TASK PROMPT:
Emit a verbatim copy of the lines running from the line with "存档 (93, 125)" through the end of the material below.

SUPPLIED DATA:
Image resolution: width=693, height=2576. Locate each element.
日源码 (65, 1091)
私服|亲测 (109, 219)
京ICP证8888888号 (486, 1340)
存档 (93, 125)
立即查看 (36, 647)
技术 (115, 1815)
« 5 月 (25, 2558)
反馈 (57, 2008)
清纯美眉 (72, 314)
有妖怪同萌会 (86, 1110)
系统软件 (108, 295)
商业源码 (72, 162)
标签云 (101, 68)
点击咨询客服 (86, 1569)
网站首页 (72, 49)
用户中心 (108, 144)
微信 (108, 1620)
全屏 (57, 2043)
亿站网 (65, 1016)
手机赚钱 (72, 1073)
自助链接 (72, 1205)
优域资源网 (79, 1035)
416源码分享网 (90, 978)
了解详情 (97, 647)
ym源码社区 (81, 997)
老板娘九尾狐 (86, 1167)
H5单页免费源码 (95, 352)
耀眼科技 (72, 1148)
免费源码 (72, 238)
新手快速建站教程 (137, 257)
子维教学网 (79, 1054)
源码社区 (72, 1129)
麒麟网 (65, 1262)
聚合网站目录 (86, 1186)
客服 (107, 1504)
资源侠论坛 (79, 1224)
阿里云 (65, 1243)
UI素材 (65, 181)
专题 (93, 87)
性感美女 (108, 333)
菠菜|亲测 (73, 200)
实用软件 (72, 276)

EXERCISE SOLUTION:
存档 (93, 125)
立即查看 (36, 647)
技术 (115, 1815)
« 5 月 (25, 2558)
反馈 (57, 2008)
清纯美眉 (72, 314)
有妖怪同萌会 (86, 1110)
系统软件 (108, 295)
商业源码 (72, 162)
标签云 (101, 68)
点击咨询客服 (86, 1569)
网站首页 (72, 49)
用户中心 (108, 144)
微信 (108, 1620)
全屏 (57, 2043)
亿站网 (65, 1016)
手机赚钱 (72, 1073)
自助链接 (72, 1205)
优域资源网 (79, 1035)
416源码分享网 (90, 978)
了解详情 (97, 647)
ym源码社区 (81, 997)
老板娘九尾狐 (86, 1167)
H5单页免费源码 (95, 352)
耀眼科技 (72, 1148)
免费源码 (72, 238)
新手快速建站教程 (137, 257)
子维教学网 (79, 1054)
源码社区 (72, 1129)
麒麟网 (65, 1262)
聚合网站目录 (86, 1186)
客服 (107, 1504)
资源侠论坛 (79, 1224)
阿里云 (65, 1243)
UI素材 (65, 181)
专题 (93, 87)
性感美女 (108, 333)
菠菜|亲测 (73, 200)
实用软件 (72, 276)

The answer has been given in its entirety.